On 2020-06-09 9:25 am, Michael Gerdau wrote:
[sent this earlier and forgot to include the list...]
That definition helps. I use the Guile manual, the section Regular
Expressions is miss leading about what is there. I only went there
because Arron Hill told me about it And the introduction states "A
full description of regular expressions and their syntax is beyond the
scope of this manual"; and the URL goes nowhere. And I would guess
knowing what to read elsewhere that is consistent with the guile
version Lilypond uses may be a probleblen. I am open to a good ron
cryptic reference?
I personally really like the perlre manpage. It is THE reference for
all Perl Regular Expressions from which many other current regexp
engines are derived.
Just be aware that Guile uses GNU's version of POSIX extended regular
expressions (ERE), which is significantly more limited than
Perl-compatible regular expressions (PCRE).

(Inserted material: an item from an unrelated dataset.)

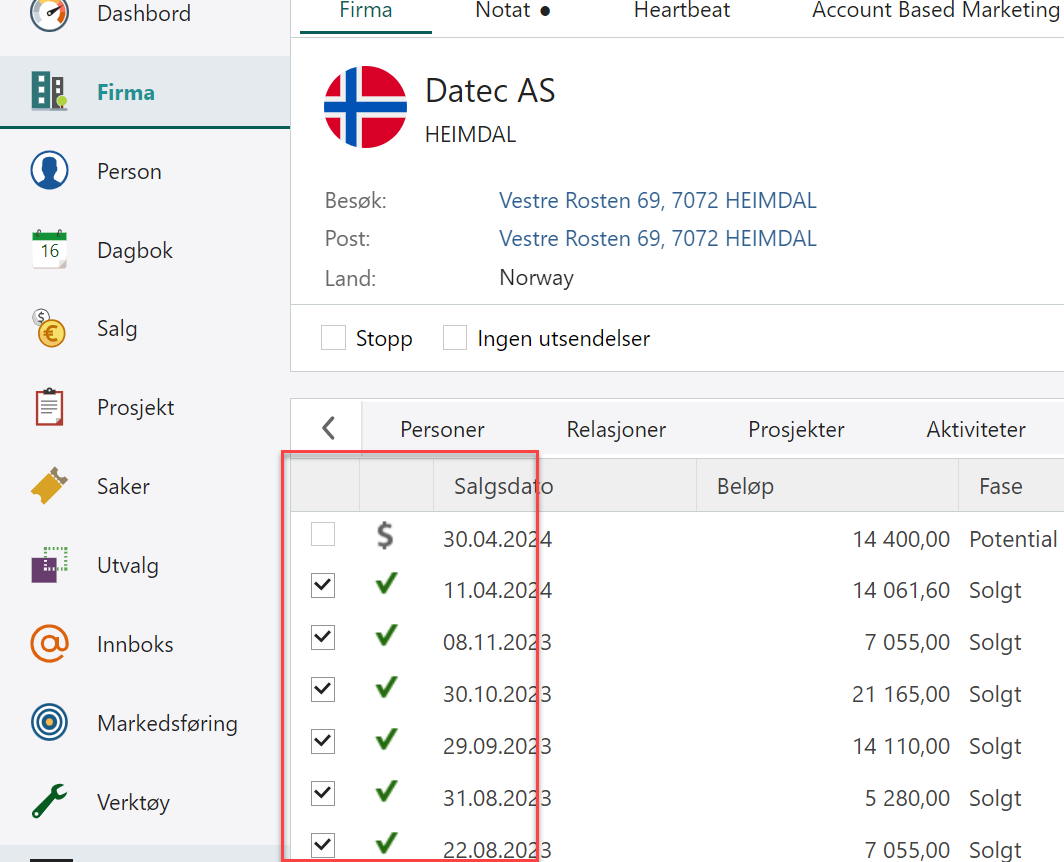Image resolution: width=1064 pixels, height=862 pixels.
Task: Open the Personer section tab
Action: [442, 430]
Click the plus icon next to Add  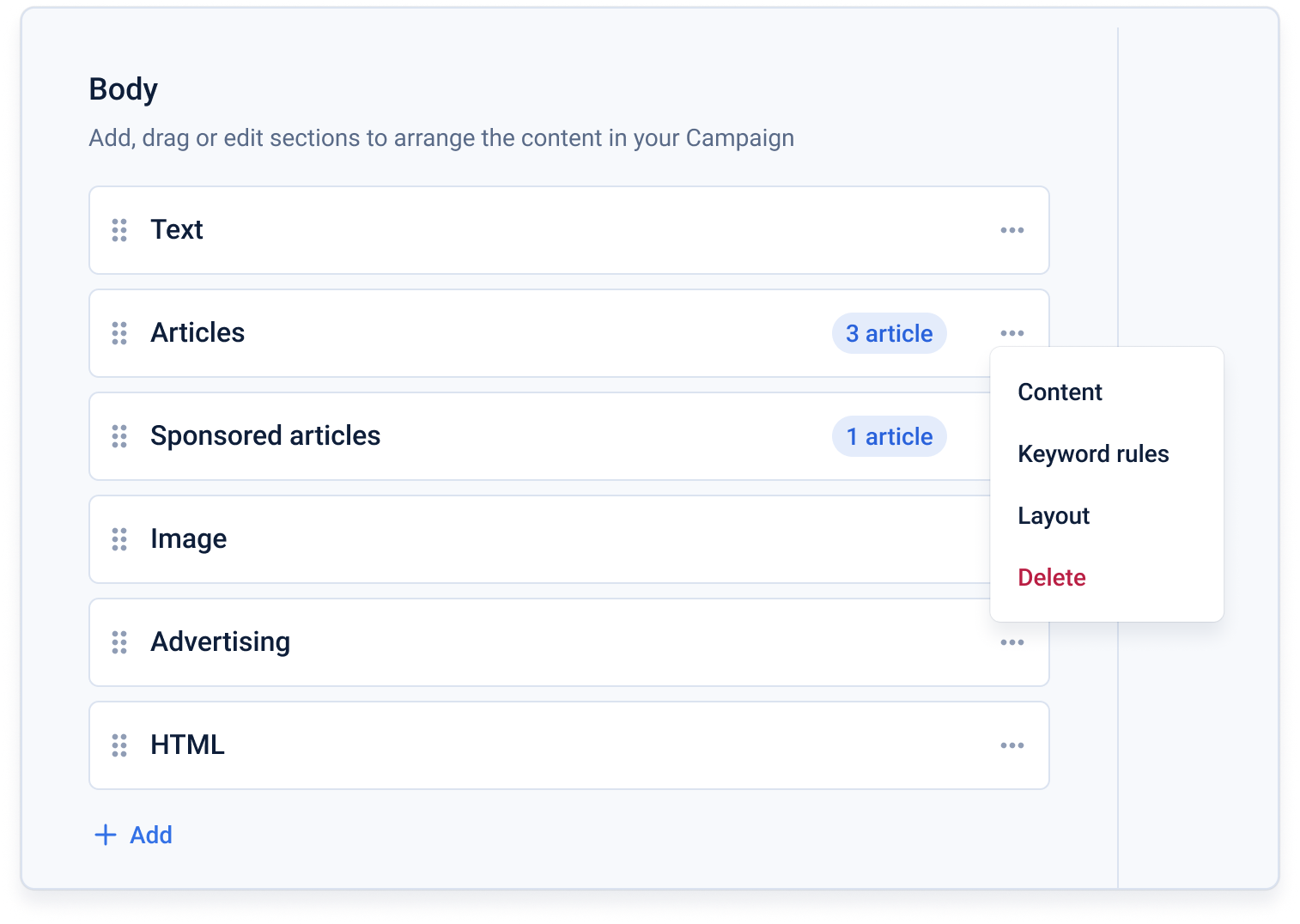pyautogui.click(x=106, y=835)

GNU adds some features beyond the core POSIX standard, such as
shorthands for word characters (\w) and whitespace (\s). But it omits
the one for digits (\d) that is included in PCRE. Instead, one must use
either /[0-9]/ or /[[:digit:]]/, the latter being an example of a POSIX
character class.
GNU ERE includes support for the {,n} quantifier that matches an item
between zero and n times; however, quantifiers in POSIX ERE are always
greedy, whereas PCRE supports lazy and possessive variants.
POSIX ERE permits only basic unnamed capturing groups, although GNU ERE
does add support for backreferences: /.(.)(.)\2\1/ will match 'xyzzy'.
However, PCRE additionally handles non-capturing groups, named groups,
and many forms of lookarounds and conditionals.